Après un premier album renversant, les Field Music récoltent leurs graines sur Tones of Town. Un disque labyrinthique qui redonne un coup de fouet aux harmonies pop usées jusqu’à la corde.
On ne pourra pas reprocher à ces mauvaises graines de Field Music de prendre racine… (mais c’est qu’il serait presque fier de son mauvais jeu de mot en plus ! Grand moment de solitude de la part de votre serviteur). En moins de deux ans, Andrew Moore, les frères Peter et David Brewis ont produit une flopée de EPs et singles (réunis sur une compilation, ils ont pensé à tout) et surtout un premier album au pedigree prestigieux. Par-dessus le marché, ce premier album commençait à peine à traverser La Manche et l’Atlantique voilà tout juste un an que le trio britannique reprenait déjà le chemin des studios pour mettre en branle leur second album, le tout sans interrompre une tournée marathonnienne rayonnant de l’Europe jusqu’aux Etats-Unis. Quand trouvent-t-ils le temps de manger ? C’est un mystère…
Petit séisme outre-manche, les Field Music émergent de Sunderland. Petite ville du nord jusqu’ici sans héritage rock, c’est pourtant désormais là-bas que se manigance la plus passionnante scène rock britannique. Les premières secousses soniques en ville se font ressentir en 2004 avec le rock fragmenté des Maximo Park et des non moins percutants Futureheads. Depuis, nous nous sommes mis à surveiller de très près les environs. A eux trois, cette confrérie est parvenue à imposer un style en rayant de leur vocabulaire les mots « évidence » et « linéaire » pour ceux de » alambiqué » et « déstructuré ».
Sans aucun doute les moins binaires du lot, les Field Music ne sont pas pour autant les plus sages. Ce power trio échafaude une pop ardue qui prend sans cesse à contre-pieds et s’impose comme une alternative au formalisme rock et autres progressions d’accords consensuelles. Chacun de leurs morceaux fourmille de rebondissements, à nous faire bailler ensuite devant un scénario de 24h/chrono. A l’instar des aventures trépidantes de Jack Bauer, la trame mélodique est – il faut le concéder – un petit peu difficile à suivre, mais une fois rentré dedans, il faut lutter pour ne pas en devenir accro.
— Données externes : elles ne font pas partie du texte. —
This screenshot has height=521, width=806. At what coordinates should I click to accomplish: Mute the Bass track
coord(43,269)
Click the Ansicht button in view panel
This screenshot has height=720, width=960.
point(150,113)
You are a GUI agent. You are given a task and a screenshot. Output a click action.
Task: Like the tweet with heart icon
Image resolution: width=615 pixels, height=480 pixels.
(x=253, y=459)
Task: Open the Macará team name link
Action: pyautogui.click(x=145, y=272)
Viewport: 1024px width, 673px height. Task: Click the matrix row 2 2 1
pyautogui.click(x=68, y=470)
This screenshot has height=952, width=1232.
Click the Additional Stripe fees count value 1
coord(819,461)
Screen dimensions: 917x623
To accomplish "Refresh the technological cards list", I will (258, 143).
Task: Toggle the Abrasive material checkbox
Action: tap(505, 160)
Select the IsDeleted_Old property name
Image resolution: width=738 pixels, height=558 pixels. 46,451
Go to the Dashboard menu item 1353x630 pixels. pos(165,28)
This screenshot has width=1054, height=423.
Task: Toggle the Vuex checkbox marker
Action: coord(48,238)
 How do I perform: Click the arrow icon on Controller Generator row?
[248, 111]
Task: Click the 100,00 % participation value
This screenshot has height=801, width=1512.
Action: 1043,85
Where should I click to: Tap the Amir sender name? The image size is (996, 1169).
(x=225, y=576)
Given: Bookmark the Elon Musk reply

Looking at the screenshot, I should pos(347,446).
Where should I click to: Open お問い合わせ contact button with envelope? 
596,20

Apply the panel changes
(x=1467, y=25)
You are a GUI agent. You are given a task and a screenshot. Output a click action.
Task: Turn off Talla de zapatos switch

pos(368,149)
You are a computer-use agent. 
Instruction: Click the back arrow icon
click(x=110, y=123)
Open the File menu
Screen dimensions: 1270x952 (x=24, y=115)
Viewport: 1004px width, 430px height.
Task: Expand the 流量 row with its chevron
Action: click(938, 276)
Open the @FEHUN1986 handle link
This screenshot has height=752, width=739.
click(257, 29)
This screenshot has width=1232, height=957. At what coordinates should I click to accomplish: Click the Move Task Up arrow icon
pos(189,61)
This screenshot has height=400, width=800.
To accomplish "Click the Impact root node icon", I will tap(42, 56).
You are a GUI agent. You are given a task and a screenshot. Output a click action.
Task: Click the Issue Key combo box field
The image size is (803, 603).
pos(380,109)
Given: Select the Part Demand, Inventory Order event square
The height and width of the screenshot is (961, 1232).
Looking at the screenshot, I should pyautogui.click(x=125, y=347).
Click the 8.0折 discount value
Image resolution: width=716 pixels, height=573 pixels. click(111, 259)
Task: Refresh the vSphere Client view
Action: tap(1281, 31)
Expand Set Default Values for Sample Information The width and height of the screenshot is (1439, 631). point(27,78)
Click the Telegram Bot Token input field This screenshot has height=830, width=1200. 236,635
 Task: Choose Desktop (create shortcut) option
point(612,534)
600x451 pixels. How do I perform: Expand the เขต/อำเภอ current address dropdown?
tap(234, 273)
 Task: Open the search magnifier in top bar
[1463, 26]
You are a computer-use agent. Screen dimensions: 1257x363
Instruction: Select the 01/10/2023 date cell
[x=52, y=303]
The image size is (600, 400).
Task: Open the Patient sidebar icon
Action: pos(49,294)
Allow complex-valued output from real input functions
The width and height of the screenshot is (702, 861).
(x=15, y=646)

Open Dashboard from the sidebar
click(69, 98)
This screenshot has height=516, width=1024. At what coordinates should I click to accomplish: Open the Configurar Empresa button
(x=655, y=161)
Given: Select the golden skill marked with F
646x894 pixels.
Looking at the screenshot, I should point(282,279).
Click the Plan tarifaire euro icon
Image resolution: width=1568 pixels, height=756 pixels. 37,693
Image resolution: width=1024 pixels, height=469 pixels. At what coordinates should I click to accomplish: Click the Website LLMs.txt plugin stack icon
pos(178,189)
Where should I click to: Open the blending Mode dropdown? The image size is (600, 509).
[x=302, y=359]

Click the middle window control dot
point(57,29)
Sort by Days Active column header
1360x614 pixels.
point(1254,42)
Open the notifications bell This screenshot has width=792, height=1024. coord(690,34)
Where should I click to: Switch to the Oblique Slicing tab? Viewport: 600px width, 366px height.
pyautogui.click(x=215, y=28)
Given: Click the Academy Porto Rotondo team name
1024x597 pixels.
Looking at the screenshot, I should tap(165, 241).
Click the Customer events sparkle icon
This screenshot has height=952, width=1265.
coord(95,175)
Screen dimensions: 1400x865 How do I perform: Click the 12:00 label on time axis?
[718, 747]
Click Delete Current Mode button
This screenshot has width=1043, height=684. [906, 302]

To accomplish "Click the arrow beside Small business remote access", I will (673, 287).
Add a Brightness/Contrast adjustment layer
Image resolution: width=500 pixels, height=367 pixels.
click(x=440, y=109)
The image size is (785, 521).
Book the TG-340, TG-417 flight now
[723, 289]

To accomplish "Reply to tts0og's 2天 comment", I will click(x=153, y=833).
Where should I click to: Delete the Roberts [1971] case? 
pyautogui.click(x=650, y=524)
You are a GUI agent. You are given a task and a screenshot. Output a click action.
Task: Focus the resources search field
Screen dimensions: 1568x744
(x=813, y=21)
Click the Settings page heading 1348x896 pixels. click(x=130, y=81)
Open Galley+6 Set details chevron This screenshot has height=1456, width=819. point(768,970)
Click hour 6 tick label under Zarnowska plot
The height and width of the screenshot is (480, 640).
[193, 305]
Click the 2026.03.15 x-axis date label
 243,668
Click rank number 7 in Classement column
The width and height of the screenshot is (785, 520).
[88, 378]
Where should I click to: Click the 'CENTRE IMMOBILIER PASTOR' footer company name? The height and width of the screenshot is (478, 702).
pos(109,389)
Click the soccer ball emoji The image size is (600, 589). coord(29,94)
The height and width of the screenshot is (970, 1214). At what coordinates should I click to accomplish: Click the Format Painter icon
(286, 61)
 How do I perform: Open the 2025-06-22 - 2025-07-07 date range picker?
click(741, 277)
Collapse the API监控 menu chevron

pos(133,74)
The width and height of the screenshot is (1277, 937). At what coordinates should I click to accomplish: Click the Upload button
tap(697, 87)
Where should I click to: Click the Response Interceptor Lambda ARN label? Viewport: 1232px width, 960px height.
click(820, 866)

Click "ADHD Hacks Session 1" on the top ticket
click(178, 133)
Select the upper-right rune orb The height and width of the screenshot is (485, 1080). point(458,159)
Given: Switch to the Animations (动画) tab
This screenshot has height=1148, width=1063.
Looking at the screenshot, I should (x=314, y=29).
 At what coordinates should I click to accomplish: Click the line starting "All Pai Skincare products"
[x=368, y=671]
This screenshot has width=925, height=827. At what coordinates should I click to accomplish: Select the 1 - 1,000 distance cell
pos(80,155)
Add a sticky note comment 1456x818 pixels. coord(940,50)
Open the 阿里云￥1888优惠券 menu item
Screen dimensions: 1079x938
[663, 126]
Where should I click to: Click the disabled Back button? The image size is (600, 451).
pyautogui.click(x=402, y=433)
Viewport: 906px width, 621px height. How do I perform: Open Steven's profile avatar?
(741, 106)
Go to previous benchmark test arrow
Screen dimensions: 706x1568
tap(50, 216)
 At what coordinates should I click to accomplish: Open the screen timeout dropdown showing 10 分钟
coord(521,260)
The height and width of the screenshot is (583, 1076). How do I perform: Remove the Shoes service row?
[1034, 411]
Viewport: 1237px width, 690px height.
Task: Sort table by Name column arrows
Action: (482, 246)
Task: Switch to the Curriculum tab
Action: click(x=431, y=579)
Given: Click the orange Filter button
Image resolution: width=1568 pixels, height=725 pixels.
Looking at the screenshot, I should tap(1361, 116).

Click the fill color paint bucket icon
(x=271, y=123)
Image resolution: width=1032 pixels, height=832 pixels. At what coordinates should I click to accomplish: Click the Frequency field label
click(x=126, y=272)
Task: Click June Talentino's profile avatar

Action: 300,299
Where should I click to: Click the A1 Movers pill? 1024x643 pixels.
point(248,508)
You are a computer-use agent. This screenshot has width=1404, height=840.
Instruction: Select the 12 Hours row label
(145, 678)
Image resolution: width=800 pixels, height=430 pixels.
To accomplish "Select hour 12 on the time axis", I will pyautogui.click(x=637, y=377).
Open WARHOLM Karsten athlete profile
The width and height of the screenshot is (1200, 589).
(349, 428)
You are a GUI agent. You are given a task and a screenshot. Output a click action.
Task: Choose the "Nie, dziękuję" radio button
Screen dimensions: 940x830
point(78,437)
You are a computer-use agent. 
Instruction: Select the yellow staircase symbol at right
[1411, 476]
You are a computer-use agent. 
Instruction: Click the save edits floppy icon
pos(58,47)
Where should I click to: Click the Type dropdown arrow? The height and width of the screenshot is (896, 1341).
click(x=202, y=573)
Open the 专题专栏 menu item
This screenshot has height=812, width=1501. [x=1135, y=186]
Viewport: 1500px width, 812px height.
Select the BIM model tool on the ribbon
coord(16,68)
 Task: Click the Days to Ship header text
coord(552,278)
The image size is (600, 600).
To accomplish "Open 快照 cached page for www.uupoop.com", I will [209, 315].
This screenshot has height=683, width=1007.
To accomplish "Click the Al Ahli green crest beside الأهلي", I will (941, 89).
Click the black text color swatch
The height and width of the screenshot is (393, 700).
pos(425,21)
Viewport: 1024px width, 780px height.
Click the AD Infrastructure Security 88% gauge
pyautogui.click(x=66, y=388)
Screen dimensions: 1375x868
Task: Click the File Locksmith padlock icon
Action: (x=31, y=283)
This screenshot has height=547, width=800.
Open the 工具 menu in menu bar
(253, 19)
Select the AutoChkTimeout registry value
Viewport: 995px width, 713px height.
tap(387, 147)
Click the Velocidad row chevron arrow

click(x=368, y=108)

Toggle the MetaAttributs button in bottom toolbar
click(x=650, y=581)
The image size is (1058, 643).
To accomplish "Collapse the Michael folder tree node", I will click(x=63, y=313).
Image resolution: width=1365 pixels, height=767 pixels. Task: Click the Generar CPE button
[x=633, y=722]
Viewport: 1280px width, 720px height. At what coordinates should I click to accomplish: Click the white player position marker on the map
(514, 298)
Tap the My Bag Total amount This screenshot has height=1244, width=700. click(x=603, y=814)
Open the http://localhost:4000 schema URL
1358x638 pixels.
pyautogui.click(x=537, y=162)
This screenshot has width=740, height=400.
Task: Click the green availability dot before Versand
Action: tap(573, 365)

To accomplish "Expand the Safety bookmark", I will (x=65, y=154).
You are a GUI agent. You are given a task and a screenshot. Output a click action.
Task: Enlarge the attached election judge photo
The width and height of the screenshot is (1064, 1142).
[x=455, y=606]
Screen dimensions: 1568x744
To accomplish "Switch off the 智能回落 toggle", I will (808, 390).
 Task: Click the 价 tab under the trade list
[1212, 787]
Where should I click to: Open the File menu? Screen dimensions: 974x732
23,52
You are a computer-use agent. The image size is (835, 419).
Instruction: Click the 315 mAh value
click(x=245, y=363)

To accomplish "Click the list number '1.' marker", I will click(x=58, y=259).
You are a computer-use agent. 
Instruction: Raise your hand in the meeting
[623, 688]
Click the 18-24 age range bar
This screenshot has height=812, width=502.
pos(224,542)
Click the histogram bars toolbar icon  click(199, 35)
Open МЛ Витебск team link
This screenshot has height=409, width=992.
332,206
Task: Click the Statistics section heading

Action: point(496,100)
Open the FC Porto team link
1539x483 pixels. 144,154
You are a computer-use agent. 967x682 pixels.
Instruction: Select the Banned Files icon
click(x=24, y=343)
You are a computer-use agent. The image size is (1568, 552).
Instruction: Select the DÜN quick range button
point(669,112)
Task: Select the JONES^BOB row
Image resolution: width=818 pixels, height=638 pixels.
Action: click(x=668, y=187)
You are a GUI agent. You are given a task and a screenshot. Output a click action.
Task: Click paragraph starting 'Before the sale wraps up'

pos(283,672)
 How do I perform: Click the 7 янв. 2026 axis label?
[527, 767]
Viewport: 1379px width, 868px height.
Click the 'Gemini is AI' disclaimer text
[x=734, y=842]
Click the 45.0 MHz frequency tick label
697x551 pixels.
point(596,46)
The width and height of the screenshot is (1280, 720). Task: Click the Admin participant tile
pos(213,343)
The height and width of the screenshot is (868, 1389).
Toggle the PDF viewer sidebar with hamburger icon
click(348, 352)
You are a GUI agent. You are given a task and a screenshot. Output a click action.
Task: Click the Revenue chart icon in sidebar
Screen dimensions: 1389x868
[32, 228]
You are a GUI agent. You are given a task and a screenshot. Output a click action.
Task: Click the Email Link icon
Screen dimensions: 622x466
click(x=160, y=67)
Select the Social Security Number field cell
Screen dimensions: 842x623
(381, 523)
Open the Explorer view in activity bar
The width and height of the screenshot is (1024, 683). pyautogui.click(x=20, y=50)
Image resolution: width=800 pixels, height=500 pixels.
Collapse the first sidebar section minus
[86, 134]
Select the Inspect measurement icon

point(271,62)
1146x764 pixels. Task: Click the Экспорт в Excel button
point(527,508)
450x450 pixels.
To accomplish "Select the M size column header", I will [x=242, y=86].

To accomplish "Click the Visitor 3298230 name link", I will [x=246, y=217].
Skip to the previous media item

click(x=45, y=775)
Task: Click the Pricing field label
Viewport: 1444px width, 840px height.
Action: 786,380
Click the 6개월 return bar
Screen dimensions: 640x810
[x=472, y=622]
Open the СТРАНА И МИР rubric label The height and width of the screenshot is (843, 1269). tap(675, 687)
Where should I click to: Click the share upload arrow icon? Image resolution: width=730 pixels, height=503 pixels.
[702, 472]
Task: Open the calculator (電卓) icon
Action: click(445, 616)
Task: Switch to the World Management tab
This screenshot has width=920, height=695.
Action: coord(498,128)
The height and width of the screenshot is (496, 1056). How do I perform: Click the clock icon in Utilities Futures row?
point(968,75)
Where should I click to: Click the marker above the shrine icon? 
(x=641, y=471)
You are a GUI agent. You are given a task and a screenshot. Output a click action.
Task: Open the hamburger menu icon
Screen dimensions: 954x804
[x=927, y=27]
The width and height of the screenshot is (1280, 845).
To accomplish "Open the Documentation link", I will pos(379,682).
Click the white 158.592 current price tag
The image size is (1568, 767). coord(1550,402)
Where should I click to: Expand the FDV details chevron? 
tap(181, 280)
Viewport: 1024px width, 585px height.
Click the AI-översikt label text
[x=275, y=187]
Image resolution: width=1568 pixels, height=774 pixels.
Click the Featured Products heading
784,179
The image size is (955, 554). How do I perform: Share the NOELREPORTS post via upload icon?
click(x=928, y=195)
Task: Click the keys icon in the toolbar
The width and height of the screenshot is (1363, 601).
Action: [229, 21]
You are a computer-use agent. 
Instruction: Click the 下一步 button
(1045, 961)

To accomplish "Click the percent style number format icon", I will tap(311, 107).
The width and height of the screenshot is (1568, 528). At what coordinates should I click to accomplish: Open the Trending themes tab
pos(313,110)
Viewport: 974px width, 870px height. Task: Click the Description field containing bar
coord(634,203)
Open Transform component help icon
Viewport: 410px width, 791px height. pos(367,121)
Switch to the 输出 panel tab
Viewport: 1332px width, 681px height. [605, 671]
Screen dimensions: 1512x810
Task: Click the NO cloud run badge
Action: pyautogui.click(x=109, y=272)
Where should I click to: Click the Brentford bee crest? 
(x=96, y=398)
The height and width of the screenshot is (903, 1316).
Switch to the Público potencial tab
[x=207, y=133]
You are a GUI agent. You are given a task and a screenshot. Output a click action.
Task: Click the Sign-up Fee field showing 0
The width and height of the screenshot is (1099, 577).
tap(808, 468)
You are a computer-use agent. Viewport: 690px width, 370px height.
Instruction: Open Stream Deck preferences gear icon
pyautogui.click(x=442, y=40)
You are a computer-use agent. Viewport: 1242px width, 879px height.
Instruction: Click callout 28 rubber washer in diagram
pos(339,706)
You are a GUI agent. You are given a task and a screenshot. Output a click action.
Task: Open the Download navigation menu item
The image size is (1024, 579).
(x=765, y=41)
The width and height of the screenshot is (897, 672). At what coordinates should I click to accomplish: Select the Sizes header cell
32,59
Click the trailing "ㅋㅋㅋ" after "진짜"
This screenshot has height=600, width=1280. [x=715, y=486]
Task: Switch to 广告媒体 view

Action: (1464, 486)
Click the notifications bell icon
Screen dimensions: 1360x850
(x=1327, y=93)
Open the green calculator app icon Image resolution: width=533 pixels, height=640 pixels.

Si sur leur album éponyme le power trio mettait en application leur dogme « déconstructiviste », celui-ci révélait au fil des écoutes une connaissance approfondie de la pop (Left Banke, XTC…). A la lumière de Tones of Town, l’influence des Beach Boys est désormais prédominante, notamment sur “Give It Lose It Take It” et “Sit Tight”, ou les parties de piano évoquent un Smile transposé en 2007. Imaginez aujourd’hui un Brian Wilson qui aurait conservé son degré de folie et se permettrait de revisiter ses standards, en compagnie des radicaux non moins zélés Deerhoof. Des cordes baroques viennent se télescoper à cette foison d’harmonies vocales et de guitares turbulentes, comme sur le superbe “Gap Has Appeared” ou l’éponyme “Tones of Town”. “In Context”, énorme single au motif de guitare claire obsédant, se révèle ainsi à double tranchant. On pense avoir affaire à un air inoffensif mais c’est un véritable mille-feuille mélodique qui se cuisine devant nous.
Méthodiquement ciselé, Tones Of Town facine par son cachet imprévisible. C’est une machine rutilante à qui on ferait subir les tests de fiabilité les plus invraissemblables : contorsion, distorsion, démontage, remontage, rien ne semble la perturber. On n’a pas fini d’en explorer les rouages.